-- start Text segment --

Sarah Silverman vs. Jimmy Kimmel could be interesting.


----------



## sharkster (Jul 3, 2004)

GoPackGo said:


> It will be Julie Chen. Mark my words.


Ugh! But then I suppose it wouldn't be any great shock. Sign me up on the 'NOT watching' list for that one. :down:


----------



## mattack (Apr 9, 2001)

netringer said:


> AFAIK, Johnny never guested on Jay but he did several times on Late Night.


I'm not sure if you mean AFTER he retired.. But if you do, IIRC, he never *guested* on Letterman, I think he once did a walkon, but didn't actually speak. I could be misremembering that too.. but I am very very confident that he didn't appear "several times", especially as a sit down guest, after he retired.


----------



## brianric (Aug 29, 2002)

mattack said:


> I'm not sure if you mean AFTER he retired.. But if you do, IIRC, he never *guested* on Letterman, I think he once did a walkon, but didn't actually speak. I could be misremembering that too.. but I am very very confident that he didn't appear "several times", especially as a sit down guest, after he retired.


There was a skit on Letterman with a guy who was suppose to be Carson bringing out the top ten list. When Letterman realized he didn't have the top ten list, he called out for Carson again, where the real Johnny Carson came out. 
[media]http://www.youtube.com/watch?v=E9i6A6LGwa4[/media]


----------



## Bob_Newhart (Jul 14, 2004)

Enough with the Talk Shows. Show repeats of "Get Smart" and "Hogan's Heroes".


----------



## Steveknj (Mar 10, 2003)

Bob_Newhart said:


> Enough with the Talk Shows. Show repeats of "Get Smart" and "Hogan's Heroes".

-- end Text segment --
-- start Extracted records --

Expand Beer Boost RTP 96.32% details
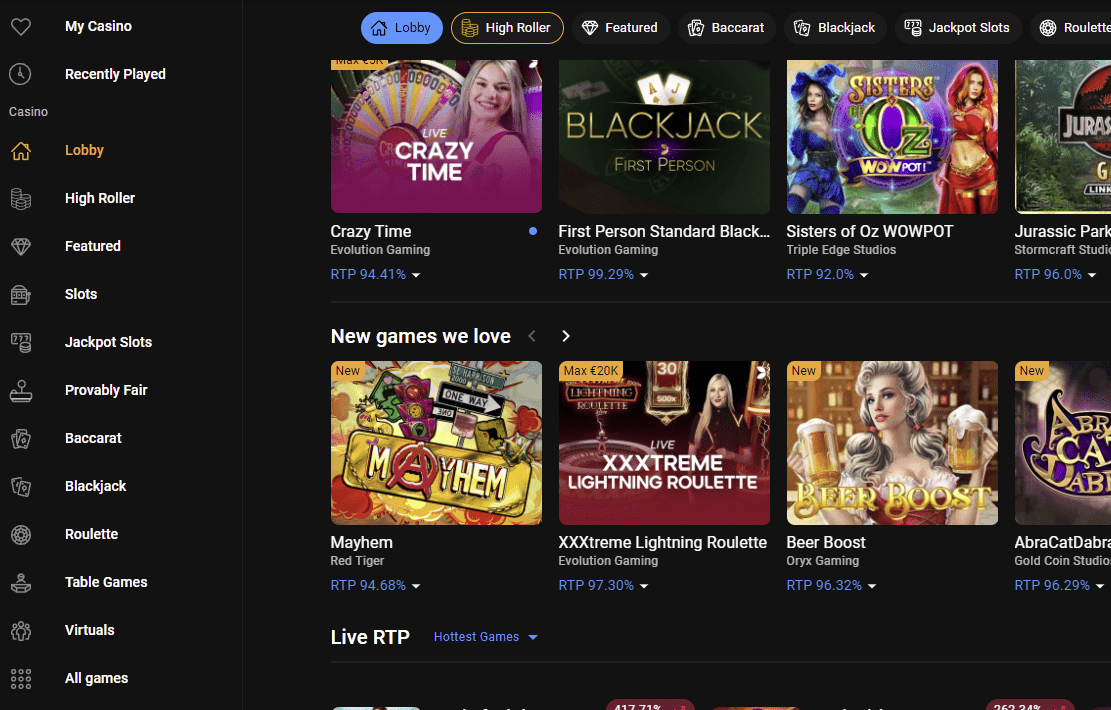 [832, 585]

-- end Extracted records --
-- start Extracted records --

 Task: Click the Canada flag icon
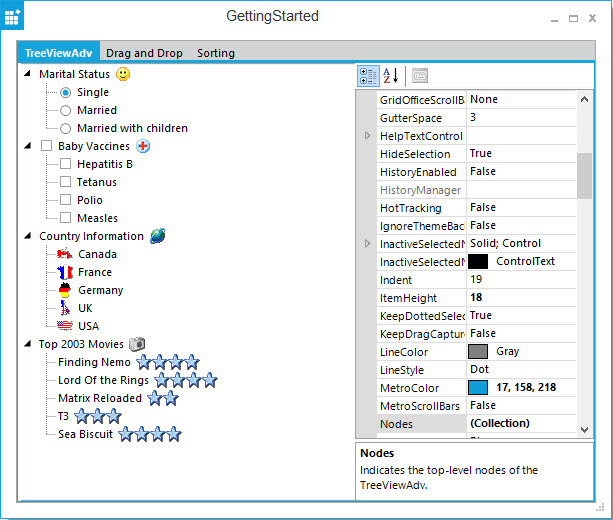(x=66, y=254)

-- end Extracted records --
-- start Extracted records --

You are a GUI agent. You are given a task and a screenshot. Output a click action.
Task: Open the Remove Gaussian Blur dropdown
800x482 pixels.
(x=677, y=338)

-- end Extracted records --

Exercise aim
Reproduce the talk show thread word for word from "There was a" to "(Jul 14, 2004)". The rows come from a different source than the talk show thread.

The solution
There was a skit on Letterman with a guy who was suppose to be Carson bringing out the top ten list. When Letterman realized he didn't have the top ten list, he called out for Carson again, where the real Johnny Carson came out. 
[media]http://www.youtube.com/watch?v=E9i6A6LGwa4[/media]


----------



## Bob_Newhart (Jul 14, 2004)